Há quinze dias tento fazer paisagens. Passo todos os dias na frente do mesmo jardim, das mesmas árvores e do mesmo fundo. Vi essa paisagem pela primeira vez pela manhã, o sol estava brilhando, as árvores cobertas de flores, e no fundo, bem ao longe, montanhas cobertas de neve. Era isso que eu queria pintar, mas desde então o céu está menos claro, muitas vezes chove, não vejo mais as montanhas há quinze dias as flores, as brancas e lilases, murcharam, e continuo minhas paisagens até a madrugada.

Cada dia, vejo um pouco mais que não estou vendo nada e não sei de que forma alguma como, e por meio de quê, eu poderia colocar na tela algo daquilo que vejo. Qualquer esperança de restituir a visão do primeiro dia desaparece, mas isso é-me  bastante indiferente. Essa paisagem devia ser apenas um começo, é isso que eu tenho o tempo inteiro sob os olhos na frente da porta do meu atelier, vi muitas outras nos arredores que queria fazer  também , uma eu até comecei um dia. Pensei que poderia fazer toda uma série de paisagens, da manhã, da noite, algumas com grandes conjuntos, outras com árvores, e outras ainda com o rio.
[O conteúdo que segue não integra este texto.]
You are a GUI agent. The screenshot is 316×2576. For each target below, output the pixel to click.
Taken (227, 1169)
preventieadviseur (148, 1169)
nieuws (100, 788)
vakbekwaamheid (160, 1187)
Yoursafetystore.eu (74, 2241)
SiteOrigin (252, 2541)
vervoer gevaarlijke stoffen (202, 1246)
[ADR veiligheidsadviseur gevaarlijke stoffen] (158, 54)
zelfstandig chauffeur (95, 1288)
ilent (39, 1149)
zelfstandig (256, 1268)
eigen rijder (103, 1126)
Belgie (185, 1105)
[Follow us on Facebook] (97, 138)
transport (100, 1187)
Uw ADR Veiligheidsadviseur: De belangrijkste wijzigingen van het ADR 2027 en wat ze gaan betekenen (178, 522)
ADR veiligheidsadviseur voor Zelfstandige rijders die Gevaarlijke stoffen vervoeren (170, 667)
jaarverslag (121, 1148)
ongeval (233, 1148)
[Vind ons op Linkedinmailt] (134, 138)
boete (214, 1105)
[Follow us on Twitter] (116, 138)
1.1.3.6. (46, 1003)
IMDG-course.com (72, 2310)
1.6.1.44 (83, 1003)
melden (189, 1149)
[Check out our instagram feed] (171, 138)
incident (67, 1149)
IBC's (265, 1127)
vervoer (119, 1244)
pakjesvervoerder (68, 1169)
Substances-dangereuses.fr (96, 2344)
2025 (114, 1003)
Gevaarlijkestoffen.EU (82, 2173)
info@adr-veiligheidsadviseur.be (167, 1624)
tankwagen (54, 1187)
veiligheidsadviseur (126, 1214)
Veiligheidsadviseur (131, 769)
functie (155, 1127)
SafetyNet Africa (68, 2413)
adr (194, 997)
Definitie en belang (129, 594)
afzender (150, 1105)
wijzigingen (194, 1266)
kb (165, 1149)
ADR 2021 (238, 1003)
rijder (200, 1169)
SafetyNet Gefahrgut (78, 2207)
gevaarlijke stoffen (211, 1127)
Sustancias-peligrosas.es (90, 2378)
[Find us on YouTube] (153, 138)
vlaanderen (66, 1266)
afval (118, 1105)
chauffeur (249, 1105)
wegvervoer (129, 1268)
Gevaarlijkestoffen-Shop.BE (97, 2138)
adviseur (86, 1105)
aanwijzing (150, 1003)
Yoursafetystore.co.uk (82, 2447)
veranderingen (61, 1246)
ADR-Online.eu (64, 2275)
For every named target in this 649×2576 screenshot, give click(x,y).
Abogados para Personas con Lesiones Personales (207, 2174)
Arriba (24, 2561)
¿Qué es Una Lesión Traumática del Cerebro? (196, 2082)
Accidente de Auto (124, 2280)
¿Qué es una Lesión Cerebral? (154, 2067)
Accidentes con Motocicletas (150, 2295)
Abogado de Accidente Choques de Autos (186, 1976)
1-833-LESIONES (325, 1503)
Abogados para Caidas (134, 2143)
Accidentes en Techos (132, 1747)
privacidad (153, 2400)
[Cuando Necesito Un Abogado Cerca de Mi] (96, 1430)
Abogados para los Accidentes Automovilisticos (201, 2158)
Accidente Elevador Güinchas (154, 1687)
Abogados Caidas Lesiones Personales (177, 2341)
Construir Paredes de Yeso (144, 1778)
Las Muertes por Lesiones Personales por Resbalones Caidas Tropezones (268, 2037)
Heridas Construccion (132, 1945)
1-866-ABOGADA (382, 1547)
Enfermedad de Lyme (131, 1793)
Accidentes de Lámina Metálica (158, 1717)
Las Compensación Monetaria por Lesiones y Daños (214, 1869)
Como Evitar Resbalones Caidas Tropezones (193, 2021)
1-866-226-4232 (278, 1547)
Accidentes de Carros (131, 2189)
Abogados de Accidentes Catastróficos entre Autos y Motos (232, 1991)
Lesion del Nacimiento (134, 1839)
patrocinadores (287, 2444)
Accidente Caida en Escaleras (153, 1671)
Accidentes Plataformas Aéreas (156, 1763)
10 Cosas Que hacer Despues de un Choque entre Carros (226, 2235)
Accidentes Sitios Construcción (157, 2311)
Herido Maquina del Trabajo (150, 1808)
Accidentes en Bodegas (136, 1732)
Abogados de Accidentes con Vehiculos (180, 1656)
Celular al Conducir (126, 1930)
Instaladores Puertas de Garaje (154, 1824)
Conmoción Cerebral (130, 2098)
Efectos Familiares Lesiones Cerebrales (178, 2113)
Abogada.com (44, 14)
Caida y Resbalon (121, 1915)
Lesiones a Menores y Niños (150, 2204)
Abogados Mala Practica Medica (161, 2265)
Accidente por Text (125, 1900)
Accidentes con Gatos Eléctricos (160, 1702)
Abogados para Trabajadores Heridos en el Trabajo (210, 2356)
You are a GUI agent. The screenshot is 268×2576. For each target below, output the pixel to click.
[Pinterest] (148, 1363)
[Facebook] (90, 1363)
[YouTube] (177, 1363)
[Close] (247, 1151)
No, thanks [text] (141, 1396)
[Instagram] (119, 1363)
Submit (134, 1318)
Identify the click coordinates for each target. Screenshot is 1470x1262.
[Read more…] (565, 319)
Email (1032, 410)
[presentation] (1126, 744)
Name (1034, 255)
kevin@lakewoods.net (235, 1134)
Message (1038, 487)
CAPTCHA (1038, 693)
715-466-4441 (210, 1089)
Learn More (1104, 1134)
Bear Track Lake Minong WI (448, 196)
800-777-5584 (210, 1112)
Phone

Mas eu não penso  mais nisso, aquelas que estão na frente da porta são me suficientes por meses, e ainda assim eu seria obrigado a me limitar, primeiro a uma só parte dessa paisagem, e em seguida provavelmente a uma só árvore, e no final, a apenas um galho. E quer eu faça a paisagem ou flores num vaso, ou um vaso com flores ressecadas, ou somente o vaso, ou outros objetos que estão na mesa, isso não tem mais nenhuma importância. Ou uma figura no cômodo com os objetos que o cercam, e voltarei bem rápido ao mesmo assunto que estou tentando pintar há anos, e as paisagens seriam uma vez mais adiadas para mais tarde, ou, em todo caso, não vejo quando poderia ir mais longe do que aquela que vejo pela minha janela ou na frente de minha porta.

Mas vejo todas aquelas que gostaria de ter pintado, em torno de meu atelier em Paris, e depois o terreno baldio de Malaloff, e os arredores de Paris, e de Dieppe e do cabo Ferrat, mas também toda a paragem para Digne. E aqui logo depois da fronteira italiana.

Muitas vezes, à noite, vejo todas as reproduções de paisagens que encontro nos livros que tenho aqui (é uma escolha bastante limitada), para saber quais me chamam a atenção, ou me interessam mais. Comparo-as e copio-as. Há aqui algumas reproduções dos impressionistas, dos holandeses, flamengos primitivos, egípcios, um álbum de paisagens chinesas, e é mais ou menos tudo.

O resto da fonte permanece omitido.